Focus in het onderzoek
De zonovergoten keuken van het Instituut voor Raeto-Romaanse Talen en Culturen. Terwijl juffrouw Annie ingespannen nadenkt over het soort studenten dat Mark Rutte en Maxime Verhagen vroeger waren (15 letters), zijn Jansen en Meeldraad aan de keukentafel verdiept in het sportkatern van een landelijk ochtendblad. Dan komt professor Van Dam de keuken binnen.
“Dag juffrouw Annie, dag Meeldraad, dag Jansen, stop de persen, houd op met dat domme gepuzzel, leg weg die onnozele sportkrant, ik heb groot nieuws.”
“O ja, begint er eindelijk schot te komen in uw onderzoek naar de letter Z in de minnezangen van Rudegeriuz?”
“Daar begint geen schot in te komen, Jansen, dat onderzoek loopt als een trein.”
“Ja ja, professor, als een trein van de NS na een pittige sneeuwbui, zeker. U zou uw artikel toch twee jaar geleden al publiceren?”
“Dat was inderdaad de bedoeling. Maar fundamenteel onderzoek laat zich nu eenmaal niet plannen, zoals je weet.”
“En bovendien zit niemand erop te wachten, ha ha.”
“Jansen, gedraag je. Ik maak hier de grappen.”
“Sorry professor, maar wat is dan het grote nieuws dat u ons komt brengen?”
“Het nieuws, beste jongen, is dat ik een grootse visie voor het instituut heb ontworpen, een meeslepende visie mag ik wel zeggen. We gaan focus aanbrengen in ons onderzoek.”

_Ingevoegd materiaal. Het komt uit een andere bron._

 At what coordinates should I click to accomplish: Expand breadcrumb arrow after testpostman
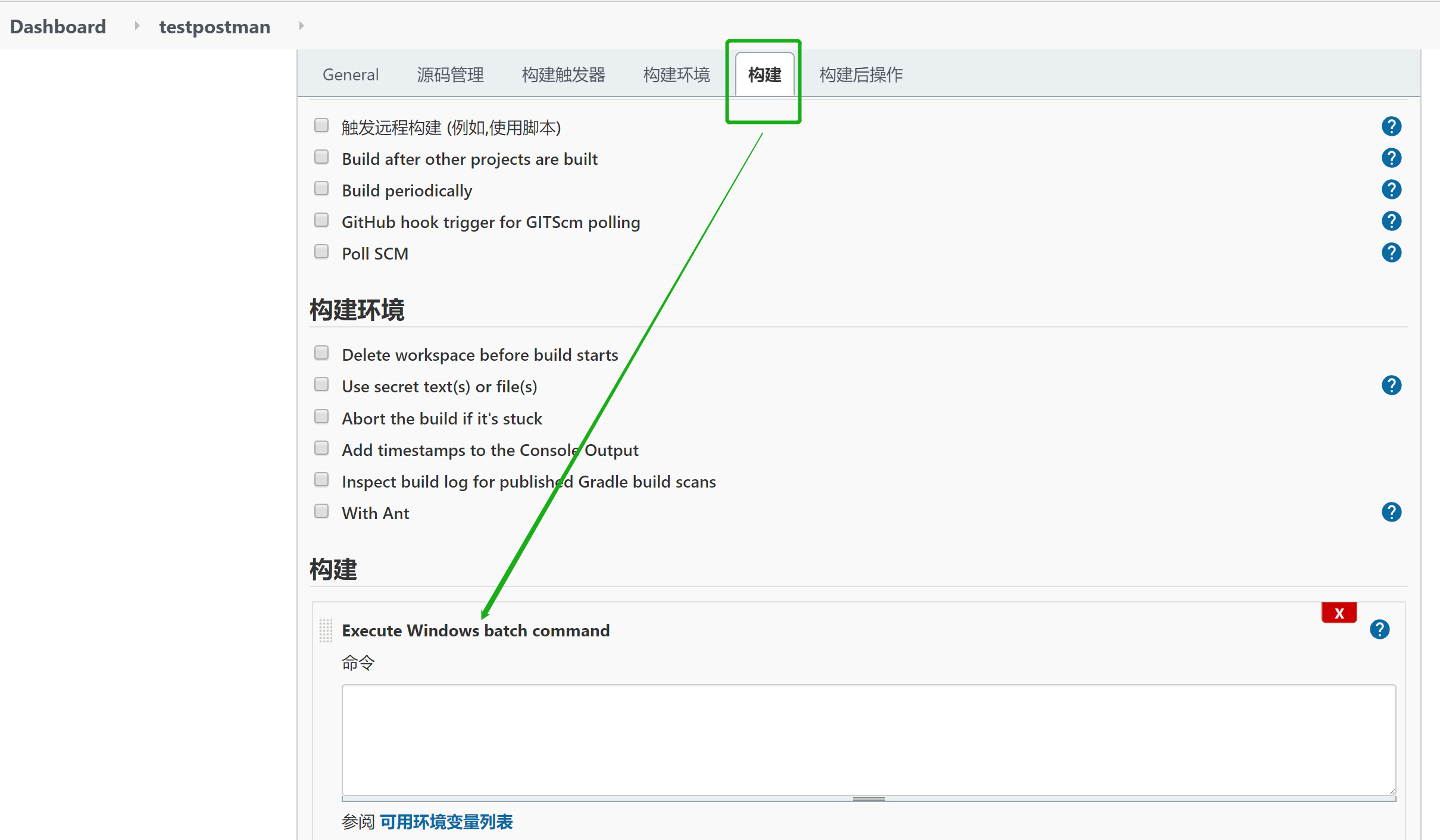[x=301, y=26]
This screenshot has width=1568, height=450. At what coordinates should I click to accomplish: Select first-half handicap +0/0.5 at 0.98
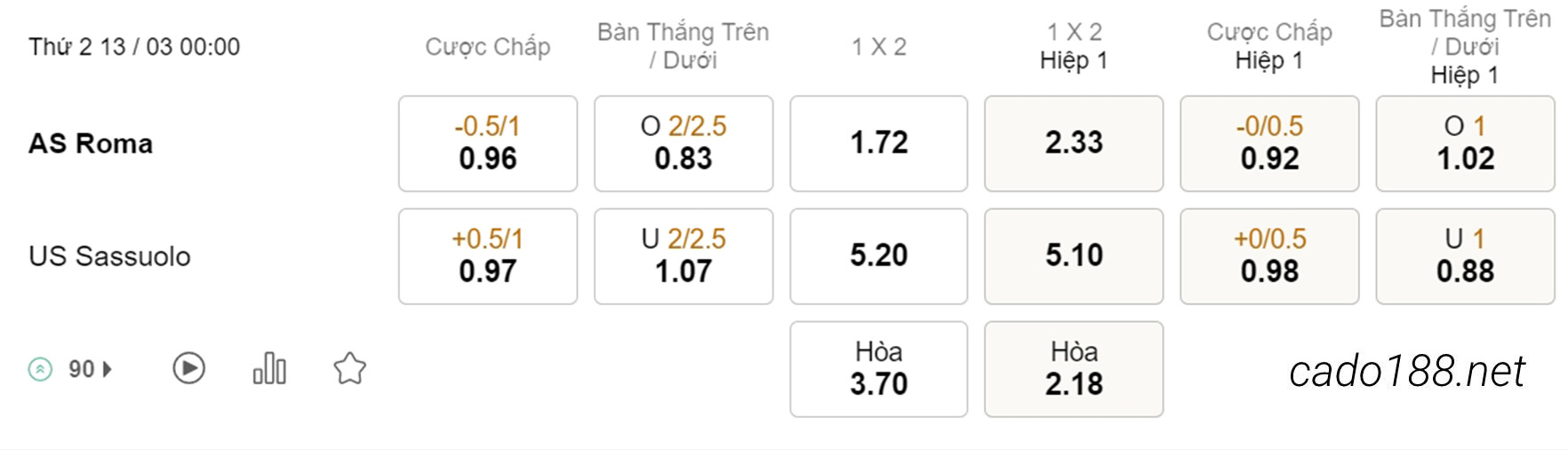pos(1269,256)
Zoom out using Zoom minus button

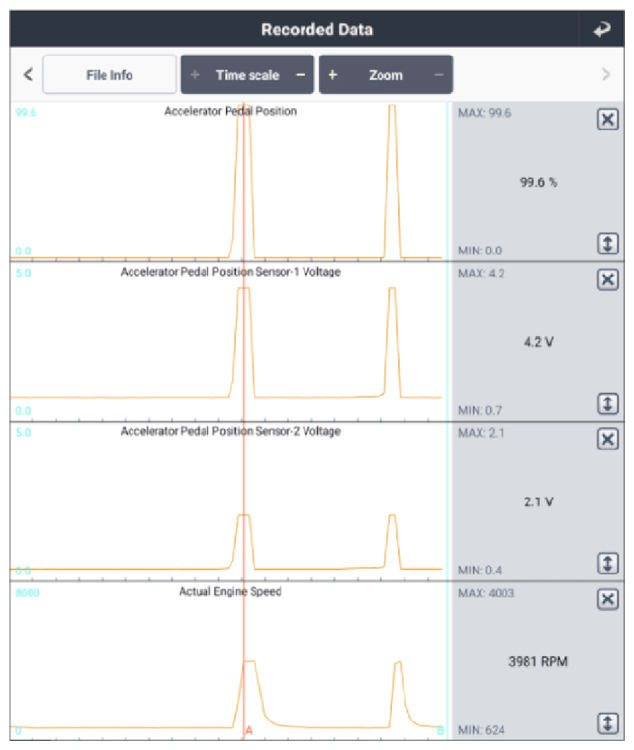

“Geweldig professor, maar eh, die focus hebben we toch al? U doet de letter Z, wat het instituut bakken met geld kost, en ik doe alpiene hoefdieren met een pittige portie contractresearch om de verliezen een beetje te beperken.”
“Dat is heel mooi van je, Jansen, maar je gaat me toch hopelijk niet vertellen dat dat tellen van gemzenkeutels van je ook maar in de schaduw kan staan van mijn diepgaande research naar het gebruik van de letter Z in Raeto-Romaanse incunabelen?”
“Eh….”
“Nou ja, om kort te gaan, om meer focus aan te brengen gaan we ons exclusief richten op fundamenteel onderzoek van wereldklasse. Dus Jansen, ik vrees dat er voor jou en je gezellige grazers straks geen plaats meer is in de herberg.”
“Wat zegt u nou? Gaat u me ontslaan?”
“Ontslaan? Kom nou, waar zie je me voor aan? We hebben hier echt nog wel hart voor ons personeel. Natuurlijk word je niet ontslagen. Je mag geheel vrijwillig ophoepelen, eh, ik bedoel vertrekken.”
“Goh, dat is een hele troost. Maar volgens een snelle berekening geef ik in dit instituut ongeveer 98 procent van het onderwijs, dus dan heeft u na mijn vrijwillig vertrek toch een klein probleempje, lijkt me.”
“Ach Jansen, daar verzinnen we wel wat op. Dan gaat Meeldraad maar onderwijs geven.”
“Maar die arme jongen werkt zich te pletter om zijn proefschrift af te krijgen. Die zit hier toch niet om onderwijs te geven?”
“Nou ja, dat zien we dan wel weer. Regeren is vooruitschuiven, zoals je weet. Dit is een visie, jongen, geen blauwdruk. We vinden er echt wel wat op.”
“Nou professor, ik weet het niet, maar ik heb zo het vermoeden dat de Instituutsraad niet voetstoots met uw visie zal instemmen. Sterker nog, het zou me niet verbazen als ze er een negatief advies over gaan uitbrengen.”
“Dat zou zo maar kunnen, Jansen.”
“Maar zou u dat niet vervelend vinden?”
“Natuurlijk beste jongen, heel vervelend zelfs, maar zoals je weet ben ik een democraat in hart en nieren en dus heb ik zo’n negatief advies maar te accepteren.”
“Ja ja.”
“Ik verwacht trouwens ook dat de studenten het niet zo maar zullen pikken. Die schijnen jouw onderwijs nogal te waarderen, dus een boze petitie is wel het minste dat ik kan verwachten. Ook heel vervelend.”
“Goh professor, en als dat negatieve advies en die petitie er komen, doet u er dan ook iets mee?”
“Maar natuurlijk Jansen, wat denk je wel van me? Ik neem de geluiden van de werkvloer uiterst serieus. Voordat ik jullie advies en de petitie van de studenten aan het prullenmeubel toevertrouw, zal ik ze zeker tijdens het avondeten aan mevrouw Van Dam laten lezen.”